# Trading routes with other drivers on last shift



## uberyft (Sep 2, 2014)

Have any of you traded routes with any other drivers? Let's say you have scheduled from 6pm to 12am and the last order from 10 to 12 is far north when you live south and you try and swap it with another driver who lives north. I don't know if it applies for all the warehouse, but if you are scheduled from 10pm-12am once you finish the route, as long as you finish it after 11:00pm, you are done for the day and don't have to go back to the warehouse. They even let us return the insulated bags and green totes when we go back to the next shift that we have scheduled or picked up.

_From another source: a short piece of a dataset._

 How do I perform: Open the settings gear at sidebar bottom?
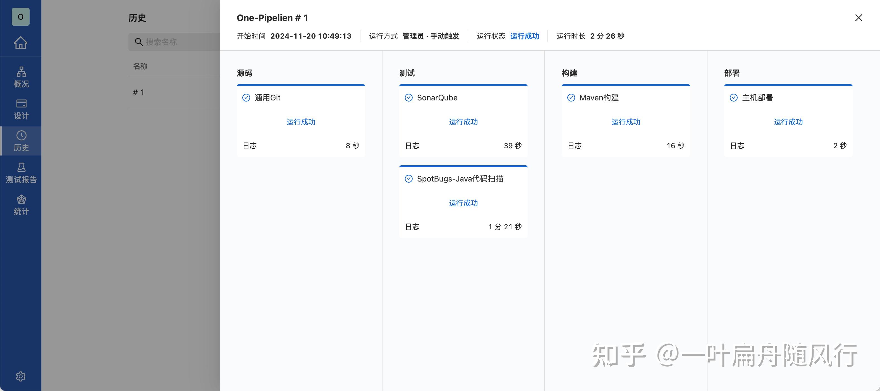click(20, 376)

In the warehouse that I work from I've done it quite a few times in the past, however, it looks like lately a handful of managers do mind trading routes but the vast majority doesn't really care as long as the packages are delivered.


----------



## SomeChick82 (Aug 27, 2015)

At our warehouse, as long as you aren't causing issues, like refusing to take a cart or fighting over a cart, they don't care.


----------



## Shangsta (Aug 15, 2016)

SomeChick82 said:


> At our warehouse, as long as you aren't causing issues, like refusing to take a cart or fighting over a cart, they don't care.

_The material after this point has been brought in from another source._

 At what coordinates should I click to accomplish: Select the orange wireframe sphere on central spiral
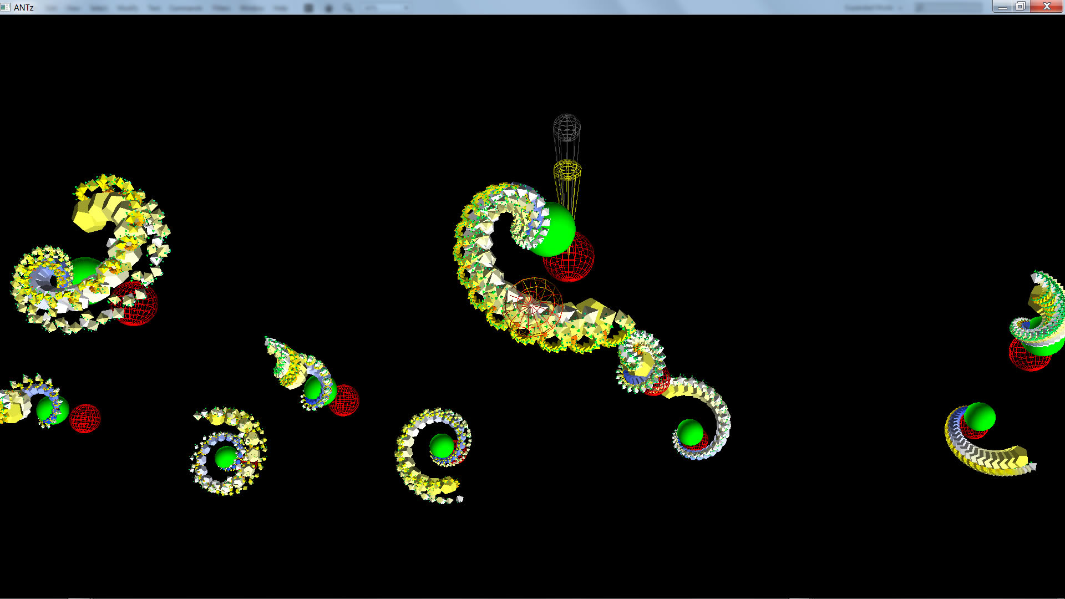click(x=533, y=307)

Ours is a docking warehouse so once you park it is more trouble trying to trade carts. Occasionally though those who have vans or big suvs will get moved to docks with more packages.


----------



## UberPasco (Oct 18, 2015)

We swap all the time. Sometimes we are asked who wants what.


----------



## kmatt (Apr 25, 2016)

Once they give you your cart, they don't give a crap if you swap with another driver. I tell them, I am now John Doe instead of my own name. They are cool with it.


----------



## CatchyMusicLover (Sep 18, 2015)

They care here. They even sometimes won't let you choose between two that are right next to each other....one time I was told to "do the one closest to your trunk"


----------